NBA Offseason Preview: Utah Jazz

The Jazz are probably the Western team in this year’s lottery most likely to make the playoffs next season. They’ve done a near-perfect rebuilding job since trading Deron Williams and managed to do it without completely bottoming out. Jazz fans are deservedly ready and eager to get back to the postseason.

The Jazz core is solid. Rudy Gobert has morphed from late first-round pick into one of the best rim protectors in the league. Derrick Favors is one of the league’s more athletic big men and is a great defender. Gordon Hayward has improved with every season and has done surprisingly well as Utah’s No. 1 scoring option. After CJ McCollum, Rodney Hood was the league’s best second-year player last season.

The two biggest question marks for Utah are bench depth and point guard. Dante Exum, the 5th overall pick two years ago, missed all of last season with an injury and the Jazz struggled all year to find someone to run the offense. Raul Neto, Shelvin Mack and Trey Burke are all quality players, but none is league-average starting point guard.
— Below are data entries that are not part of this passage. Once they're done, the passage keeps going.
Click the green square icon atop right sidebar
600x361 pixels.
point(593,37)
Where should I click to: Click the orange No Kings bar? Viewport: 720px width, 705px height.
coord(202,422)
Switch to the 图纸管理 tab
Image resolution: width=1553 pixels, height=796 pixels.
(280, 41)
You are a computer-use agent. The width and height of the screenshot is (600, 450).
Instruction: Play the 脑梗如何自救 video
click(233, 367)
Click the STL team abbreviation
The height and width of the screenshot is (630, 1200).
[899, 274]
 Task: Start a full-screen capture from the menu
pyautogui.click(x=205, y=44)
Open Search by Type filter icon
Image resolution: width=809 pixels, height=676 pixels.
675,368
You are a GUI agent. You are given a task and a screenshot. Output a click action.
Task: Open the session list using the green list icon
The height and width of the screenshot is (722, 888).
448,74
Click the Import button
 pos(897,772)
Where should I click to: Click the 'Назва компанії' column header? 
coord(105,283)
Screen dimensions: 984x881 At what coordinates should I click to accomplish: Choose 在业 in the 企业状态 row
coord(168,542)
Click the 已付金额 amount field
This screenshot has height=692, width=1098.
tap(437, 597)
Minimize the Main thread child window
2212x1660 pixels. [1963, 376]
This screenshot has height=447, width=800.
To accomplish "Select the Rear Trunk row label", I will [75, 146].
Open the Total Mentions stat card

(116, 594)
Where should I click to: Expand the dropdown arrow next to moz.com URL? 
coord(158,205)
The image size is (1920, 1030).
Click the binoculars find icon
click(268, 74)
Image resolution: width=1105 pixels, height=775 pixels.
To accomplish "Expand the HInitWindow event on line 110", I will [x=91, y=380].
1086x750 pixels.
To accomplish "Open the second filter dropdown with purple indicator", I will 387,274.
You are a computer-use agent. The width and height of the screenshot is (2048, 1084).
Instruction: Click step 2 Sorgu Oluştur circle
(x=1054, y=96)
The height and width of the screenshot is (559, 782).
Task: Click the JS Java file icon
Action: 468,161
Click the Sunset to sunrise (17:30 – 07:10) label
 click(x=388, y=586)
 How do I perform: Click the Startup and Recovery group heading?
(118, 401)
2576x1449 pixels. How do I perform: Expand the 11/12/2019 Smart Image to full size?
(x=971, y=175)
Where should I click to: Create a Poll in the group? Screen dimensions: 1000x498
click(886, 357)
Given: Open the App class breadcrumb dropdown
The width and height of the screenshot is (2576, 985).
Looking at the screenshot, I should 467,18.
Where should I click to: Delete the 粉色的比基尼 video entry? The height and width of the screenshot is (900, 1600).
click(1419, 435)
The Jazz second units were also a weak link. Injuries to Favors, Gobert, Exum and Alec Burks all got hurt and the Jazz simply couldn’t come up with enough depth to compensate. Too often they would fall out of games in the second and fourth quarters.

With Burks and Exum back and another year of experience for Trey Lyles, the Jazz should have move in reserve next season. They also hold the No. 12 pick and could find a young player to groom, but may try to move it for a veteran presence to help them make the 2017 playoffs.

Depending on what they decide to do with Devin Booker, the Jazz could have more than $30 million in cap space this summer. They could go after a player to help them now, but they would probably be better served to conserve that space for the future. Next summer both Hayward and Favors can be free agents and will both likely see considerable pay raises.

That makes this summer and next season even more important. The Jazz need to decide quickly if this core is good enough. Favors and Hayward their clear leaders, are still young and improving. Do they have enough to bring the playoffs back to Salt Lake City?